FreeDuck wrote:I'd love to hear his take on it. I talked to the project lead today and he sees some of what I'm complaining about. I never complained to him and he's the one that brought it up. He is of the opinion that he's always going to be an "academic" but that with time he'll settle down.
I agree he will probably settle down. Judging by your description, I have seen a few people like him, fortunately not on projects I was personally working on. (Knock on wood.) Going by the experience of my hard-tested colleagues, here are a few things that might help him settle down: First, within your projects, try to have tasks assigned to him that require much common sense, and very little scholarship in the theology of things like object-oriented programming, design patterns, and the ideosyncrasies of your programming language. The surest way to moderate his overconfidence in such theology is to confront it with the harsh reality of hardware bugs to catch, clumsy legacy code to program around, user-hostile libraries, and other engineering obstacles unworthy of a computer scientist's attention.
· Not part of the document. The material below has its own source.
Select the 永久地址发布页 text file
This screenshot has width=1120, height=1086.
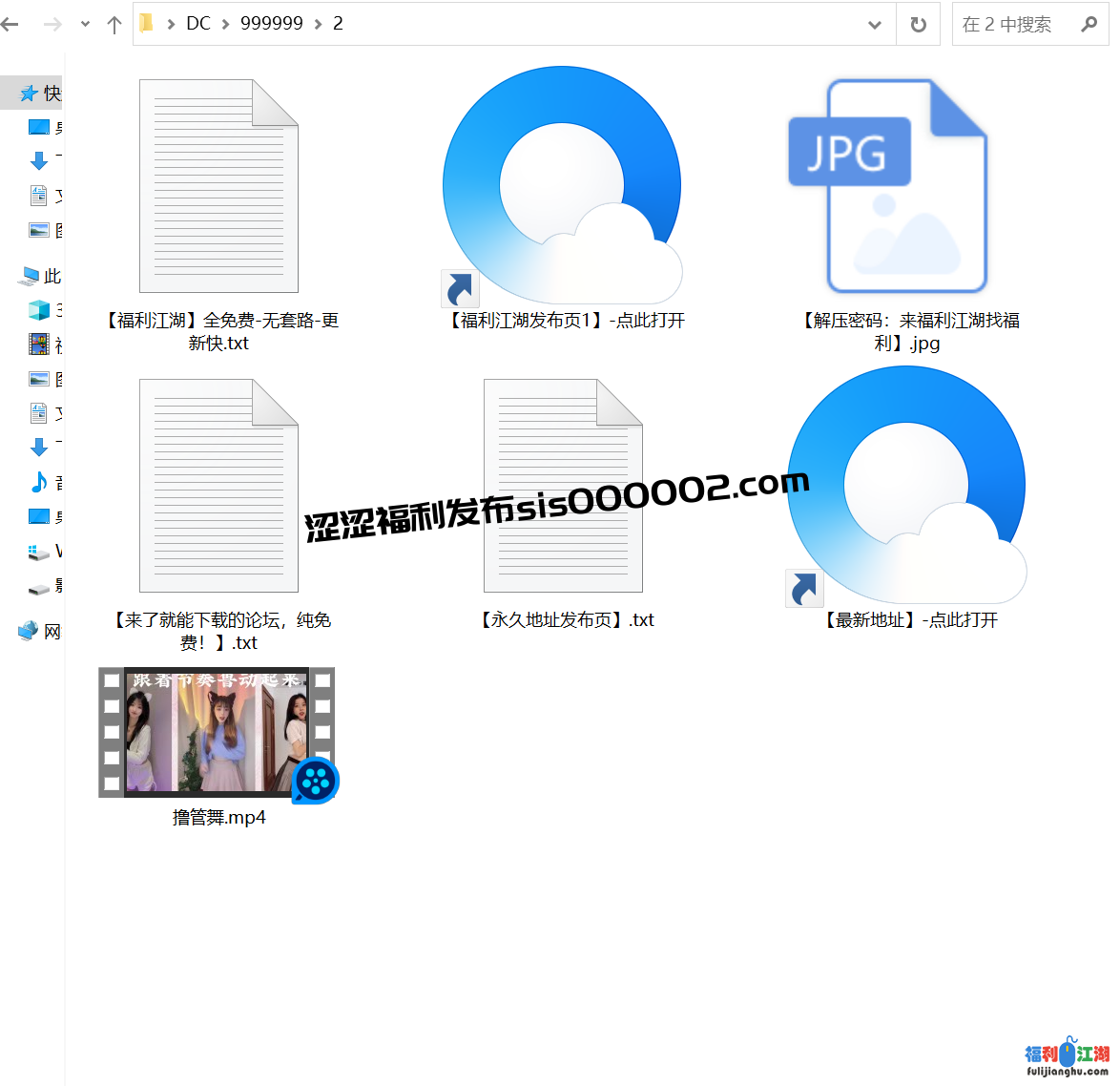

There's a good chance that he will either put up or shut up, both of which helps you.
Also, if your project's time budget permits and you disagree on something reasonably small, have him program it his way, you program it your way, and run both implementations through a profiler. He seems to be very competitive, so let him compete. If he's really right half the time, wrong half the time, then hard, objective test results may inspire some rethinking and some modesty on his part.
Finally, it seems to me that you and he are trying to resolve a lot of your disputes by talking. I'm not sure that's such a good idea in this case. If he is fresh out of college and proficient in the kind of knowledge that impresses computer science professors, he may well be better at
talking about programming than you are, even if you are better at actually programming. So maybe it would help if you placed less emphasis on debating and more emphasis on testing as a way to settle your disagreements.
In the meantime, good luck trying to stay sane while Mr.Genius is settling down.